Image: Maggie with Pop! Wed Co.
This post has been forming in my mind for a week now. But really it started back in college when I took a sociology class (man I LOVED soc classes) about relationships and families. One of the things we covered in class one day, stuck with me all this time, the differing views that men and women tend to have on what marriage means. Now let me preface by saying that I am paraphrasing because I don’t remember the exact details of the article/study we read and talked about (I was in college/this class like 10 years ago guys …), and the study focused only on heterosexual couples. So pardon the potential gross generalities here.
The gist was that one of the issues of couples cohabitating before marriage was that they each had different expectations and views on what would happen once they got married. In general, most men expected nothing to change – that the relationship would stay the same, and they would “just be married now”. But on the other hand, most women expected A LOT would change once they got married.

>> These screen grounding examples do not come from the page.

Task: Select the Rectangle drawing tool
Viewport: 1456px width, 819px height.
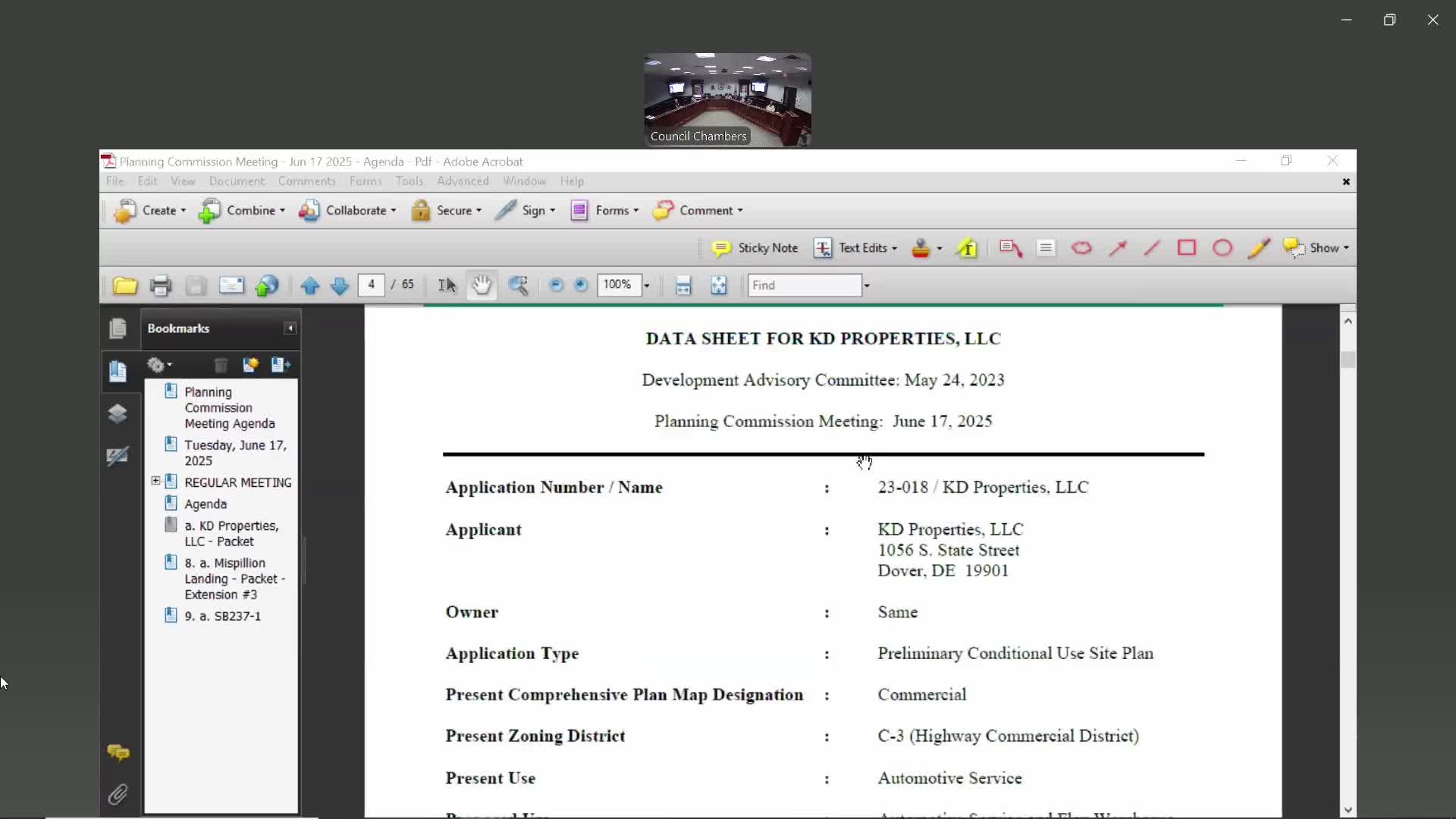Action: pyautogui.click(x=1187, y=248)
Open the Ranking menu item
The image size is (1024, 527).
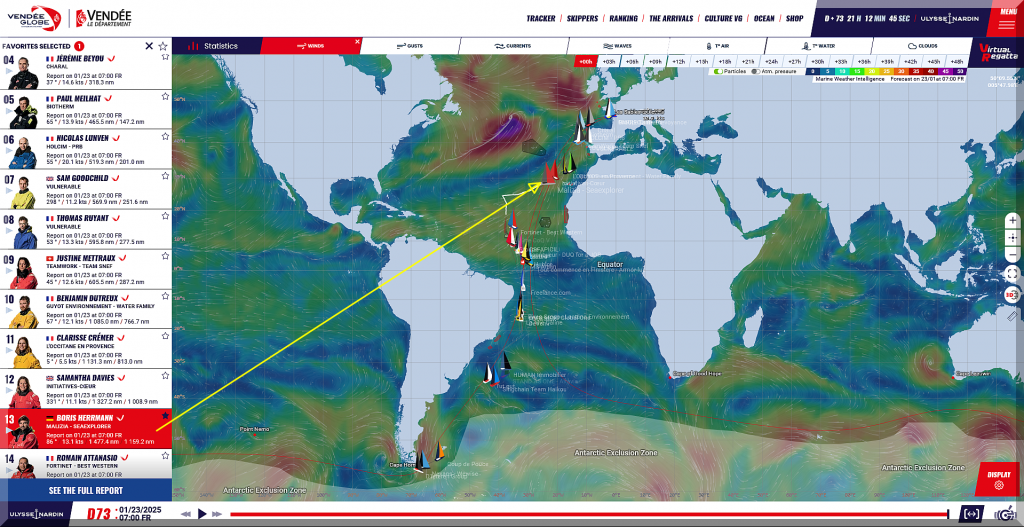click(623, 18)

Now I am not exactly sure why women would think that getting married is like some sort of wizardry. That the act of getting married means their partner would suddenly become neater, more attentive, less grumpy, etc. But I see this happening first hand (not with my clients!) but with friends of friends and hearing of relationship qualms post-marriage.
So let me put this out there for any engaged, soon to be engaged, or maybe someday engaged in the distant future, couples out there: marriage is NOT a solution to your relationship problems. When you get married, it’s not magic, it’s not easy, and it most certainly doesn’t mean that your problems go away. I might argue that getting married might even bring you MORE challenges because there is no longer an easy out, as you have vowed and promised to be in this together, but that is probably a separate blog post in itself.
Now don’t mistake my words here, I LOVE being married. I love having a life partner in my husband, who is really my partner in all senses of the word, but we did not go into marriage lightly, nor did we go into it blindly. We went in with the understanding that it was going to be hard, it was going to be trying, and it was going to be something we would have to work at, often.
I have a hard time understanding how others don’t see this. Like when you hear that people divorce because one didn’t want kids – isn’t that something you talk about BEFORE you get married? I think some people think “oh once we get married, so and so will change their mind about kids”. They might, or they might not. But in either case, marriage won’t be the reason that that person will or will not change their mind.
So I invite you, engaged, soon to be engaged, and possibly engaged in the distant future, couples, to think about your relationship and the challenges you face (and might face) now. I invite you to talk about these challenges and find out where you might disagree with your partner on certain big ticket items, before you get married. Because while being married is truly a wonderful thing, it most certainly will not be a solution to your relationship problems.